In the October 14 edition of the journal Science, Christopher Henshilwood and his team present their analysis of the earliest known “artists’ workshop.” In the Blombos Cave in Cape Town, South Africa, they discovered a 100,000 year old ochre processing site. In two places in the cave, ochre was ground into fine powder, mixed with crushed quartz and other chemicals including charcoal and bone, and blended into a pigment mixture that was stored in two abalone shells. The pigment may have been used for painting, body decoration, or coloring of clothing.

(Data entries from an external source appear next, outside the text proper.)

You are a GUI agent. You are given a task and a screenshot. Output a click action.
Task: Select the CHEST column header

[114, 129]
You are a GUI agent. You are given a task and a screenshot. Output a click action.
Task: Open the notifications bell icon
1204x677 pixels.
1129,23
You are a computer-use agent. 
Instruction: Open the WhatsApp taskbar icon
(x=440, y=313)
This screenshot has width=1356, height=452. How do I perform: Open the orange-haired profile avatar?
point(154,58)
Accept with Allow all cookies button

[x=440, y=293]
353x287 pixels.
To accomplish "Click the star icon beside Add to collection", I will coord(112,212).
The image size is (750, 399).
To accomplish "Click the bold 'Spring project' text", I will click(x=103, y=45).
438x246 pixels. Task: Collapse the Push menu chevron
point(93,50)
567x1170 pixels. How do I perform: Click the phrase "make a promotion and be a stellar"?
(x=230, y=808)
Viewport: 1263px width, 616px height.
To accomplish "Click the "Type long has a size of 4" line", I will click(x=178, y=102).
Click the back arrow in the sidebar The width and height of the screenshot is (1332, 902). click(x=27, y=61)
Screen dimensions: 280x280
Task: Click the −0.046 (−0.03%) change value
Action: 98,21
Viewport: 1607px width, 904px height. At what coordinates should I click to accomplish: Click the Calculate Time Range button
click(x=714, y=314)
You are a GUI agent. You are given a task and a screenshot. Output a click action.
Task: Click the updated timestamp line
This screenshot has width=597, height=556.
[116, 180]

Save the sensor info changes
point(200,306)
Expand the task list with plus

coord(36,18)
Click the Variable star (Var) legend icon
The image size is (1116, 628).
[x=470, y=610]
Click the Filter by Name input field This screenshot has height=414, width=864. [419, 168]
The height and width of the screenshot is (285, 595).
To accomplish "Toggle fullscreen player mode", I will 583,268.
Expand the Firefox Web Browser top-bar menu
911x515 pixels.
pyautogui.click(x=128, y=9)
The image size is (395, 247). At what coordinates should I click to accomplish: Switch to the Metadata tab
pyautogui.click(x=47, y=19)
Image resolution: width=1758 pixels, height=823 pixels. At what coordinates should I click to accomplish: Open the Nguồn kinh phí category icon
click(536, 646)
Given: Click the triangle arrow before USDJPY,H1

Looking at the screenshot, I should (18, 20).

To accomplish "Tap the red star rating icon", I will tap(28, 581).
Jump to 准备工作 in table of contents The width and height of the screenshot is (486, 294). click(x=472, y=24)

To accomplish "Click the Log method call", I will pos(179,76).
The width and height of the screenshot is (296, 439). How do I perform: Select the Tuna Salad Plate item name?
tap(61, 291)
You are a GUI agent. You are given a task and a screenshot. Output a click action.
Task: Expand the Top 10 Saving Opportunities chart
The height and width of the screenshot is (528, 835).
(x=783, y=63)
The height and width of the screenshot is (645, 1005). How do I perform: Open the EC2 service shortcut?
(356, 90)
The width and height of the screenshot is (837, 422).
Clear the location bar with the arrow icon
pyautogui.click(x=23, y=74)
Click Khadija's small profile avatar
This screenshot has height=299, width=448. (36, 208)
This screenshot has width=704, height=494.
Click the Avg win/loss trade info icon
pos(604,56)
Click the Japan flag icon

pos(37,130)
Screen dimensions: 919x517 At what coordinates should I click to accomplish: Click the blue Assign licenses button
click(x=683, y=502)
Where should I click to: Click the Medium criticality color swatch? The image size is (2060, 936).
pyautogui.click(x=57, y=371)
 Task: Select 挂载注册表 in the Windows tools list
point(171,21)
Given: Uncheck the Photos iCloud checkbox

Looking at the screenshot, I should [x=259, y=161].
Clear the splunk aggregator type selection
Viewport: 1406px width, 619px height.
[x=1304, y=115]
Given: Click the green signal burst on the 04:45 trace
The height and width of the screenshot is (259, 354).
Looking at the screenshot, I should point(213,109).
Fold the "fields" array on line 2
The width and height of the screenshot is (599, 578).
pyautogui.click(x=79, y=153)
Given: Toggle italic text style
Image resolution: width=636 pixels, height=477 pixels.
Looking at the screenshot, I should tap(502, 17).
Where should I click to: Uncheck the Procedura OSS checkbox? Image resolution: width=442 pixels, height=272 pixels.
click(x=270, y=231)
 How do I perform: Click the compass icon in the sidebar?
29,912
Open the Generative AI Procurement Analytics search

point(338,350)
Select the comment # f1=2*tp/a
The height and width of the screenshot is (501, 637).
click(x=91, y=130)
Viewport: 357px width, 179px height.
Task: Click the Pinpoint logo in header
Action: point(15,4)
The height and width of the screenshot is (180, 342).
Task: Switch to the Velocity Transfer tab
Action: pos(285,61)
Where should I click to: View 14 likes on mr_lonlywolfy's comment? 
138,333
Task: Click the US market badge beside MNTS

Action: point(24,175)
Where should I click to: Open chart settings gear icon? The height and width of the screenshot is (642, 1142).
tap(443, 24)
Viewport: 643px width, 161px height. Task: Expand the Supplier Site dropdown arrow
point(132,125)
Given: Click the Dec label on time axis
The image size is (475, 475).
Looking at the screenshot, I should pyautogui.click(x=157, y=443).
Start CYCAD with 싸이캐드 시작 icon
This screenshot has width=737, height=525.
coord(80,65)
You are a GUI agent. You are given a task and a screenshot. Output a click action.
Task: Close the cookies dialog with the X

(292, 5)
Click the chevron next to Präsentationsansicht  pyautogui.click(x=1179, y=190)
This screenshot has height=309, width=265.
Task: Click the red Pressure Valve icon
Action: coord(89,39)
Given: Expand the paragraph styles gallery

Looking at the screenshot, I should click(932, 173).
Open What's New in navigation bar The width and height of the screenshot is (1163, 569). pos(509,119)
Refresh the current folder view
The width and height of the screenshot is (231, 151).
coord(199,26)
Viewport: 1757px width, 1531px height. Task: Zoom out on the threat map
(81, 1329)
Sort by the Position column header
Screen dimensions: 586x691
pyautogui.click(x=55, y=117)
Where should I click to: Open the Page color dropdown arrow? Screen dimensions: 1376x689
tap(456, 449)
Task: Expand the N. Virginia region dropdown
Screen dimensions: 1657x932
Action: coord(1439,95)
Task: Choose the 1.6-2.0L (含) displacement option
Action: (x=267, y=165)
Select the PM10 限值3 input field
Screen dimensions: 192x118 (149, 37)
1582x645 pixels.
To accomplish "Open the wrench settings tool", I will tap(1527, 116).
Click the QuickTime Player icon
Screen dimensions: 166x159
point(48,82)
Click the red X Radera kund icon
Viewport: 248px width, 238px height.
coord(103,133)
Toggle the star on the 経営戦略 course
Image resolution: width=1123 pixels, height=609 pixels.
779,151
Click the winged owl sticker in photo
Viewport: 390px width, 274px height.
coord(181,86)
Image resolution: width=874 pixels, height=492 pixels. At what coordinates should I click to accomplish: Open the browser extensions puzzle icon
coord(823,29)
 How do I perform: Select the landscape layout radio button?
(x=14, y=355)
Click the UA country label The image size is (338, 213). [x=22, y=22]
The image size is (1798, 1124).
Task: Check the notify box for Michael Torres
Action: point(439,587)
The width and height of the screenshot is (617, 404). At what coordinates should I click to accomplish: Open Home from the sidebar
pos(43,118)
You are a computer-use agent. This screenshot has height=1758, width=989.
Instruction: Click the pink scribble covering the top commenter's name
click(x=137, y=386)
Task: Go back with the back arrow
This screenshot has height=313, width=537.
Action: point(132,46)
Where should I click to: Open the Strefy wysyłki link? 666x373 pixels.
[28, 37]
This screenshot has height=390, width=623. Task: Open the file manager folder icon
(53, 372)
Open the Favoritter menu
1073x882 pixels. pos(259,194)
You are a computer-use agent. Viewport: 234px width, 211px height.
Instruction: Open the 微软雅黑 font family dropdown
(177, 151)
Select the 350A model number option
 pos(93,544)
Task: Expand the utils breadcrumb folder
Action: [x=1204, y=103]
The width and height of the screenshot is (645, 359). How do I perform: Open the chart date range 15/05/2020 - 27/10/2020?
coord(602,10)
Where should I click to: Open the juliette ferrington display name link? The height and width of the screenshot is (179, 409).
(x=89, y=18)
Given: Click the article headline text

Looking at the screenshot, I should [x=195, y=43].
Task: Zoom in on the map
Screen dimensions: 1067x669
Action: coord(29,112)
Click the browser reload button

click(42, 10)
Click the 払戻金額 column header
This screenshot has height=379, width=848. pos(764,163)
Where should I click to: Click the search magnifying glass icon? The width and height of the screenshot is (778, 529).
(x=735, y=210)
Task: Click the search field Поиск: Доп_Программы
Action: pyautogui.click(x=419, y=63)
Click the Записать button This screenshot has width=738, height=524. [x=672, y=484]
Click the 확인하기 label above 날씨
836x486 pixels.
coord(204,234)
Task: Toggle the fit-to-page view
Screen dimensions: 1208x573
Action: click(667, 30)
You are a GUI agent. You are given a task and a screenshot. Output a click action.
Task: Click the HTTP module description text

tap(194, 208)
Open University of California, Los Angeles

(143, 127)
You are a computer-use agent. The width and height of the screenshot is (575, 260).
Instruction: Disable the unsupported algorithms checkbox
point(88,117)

"The recovery of these toolkits adds evidence for early technological and behavioural developments associated with humans and documents their deliberate planning, production and curation of pigmented compound and the use of containers. It also demonstrates that humans had an elementary knowledge of chemistry and the ability for long-term planning 100,000 years ago," concludes Henshilwood in a press release issued by the University of the Witwatersrand in Johannesburg. The article, "A 100,000-Year-Old Ochre-Processing Workshop at Blombos Cave, South Africa," appears in the October 14 issue of Science.

What is fascinating is how early all this occurred and just how complex the process was. It involved careful planning over time. It included surprisingly sophistical technology (one is tempted to say “chemical engineering”). Why? What was stirring then, and how are we still inventing new ways to release the human imagination?

Wednesday, October 12, 2011

Still wondering..."What Defines Us?"

Last February the editors of Science marked the 10th anniversary of the publication of the complete human genome. They invited a dozen or so people to contribute short reflections on the meaning of this milestone.

I was given 250 words for my article, entitled “What Defines Us?” In that small space I tried to suggest two things. First I noted a simple irony: As we gain more scientific information about our genome and our evolution, the philosophical and religious concepts of humanity become blurred or defocused. Second, I suggested that this defocusing need not be a cause for discomfort. Precisely because we are humans—whatever exactly that means anymore—we switch almost immediately from discomfort to wonder and excitement. The quick switch is what makes us human. I ended by asking: “Who are we, and where will we go next?”

It is as if we are making ourselves up as we go along. Recent discoveries in human evolution intimate just such a view. Anatomically modern humans are now believed to have interbred with Neandertals and with the more recently discovered Denisovans. Many of us carry the DNA of these extinct forms of humanity in our own genome. In that sense they are not distinct at all but live on in every cell of our bodies. More recently, it has been suggested that similar interbreeding occurred in sub-Saharan Africa.

Interestingly, it has also been suggested that interbreeding enhanced us. In August, a research article in Science suggested that our immune systems are more resilient than they might have been. Why? Because our ancestors interbred with Neandertals and Denisovans.

The evolutionary tree of humanity is beginning to look less like a tree and more like a tangled vine. And now we are led to wonder whether it is the tangle that enhances us. What makes us less clearly Homo sapiens seems, paradoxically, to make us more extraordinary as a species. Well…we’re running far ahead of the science here, but (as I suggested in Science), wondering is what makes us human. It’s not just the DNA; it’s what we dare to do with it.

I have been thinking about this recently because I will be speaking on November 10 on this very topic at the University of South Florida Saint Petersburg. They have planned an exciting lecture series, Festival of the Genome: Celebrating the 10th Anniversary of the Sequencing of the Human Genome, showcasing various perspectives on human genome research.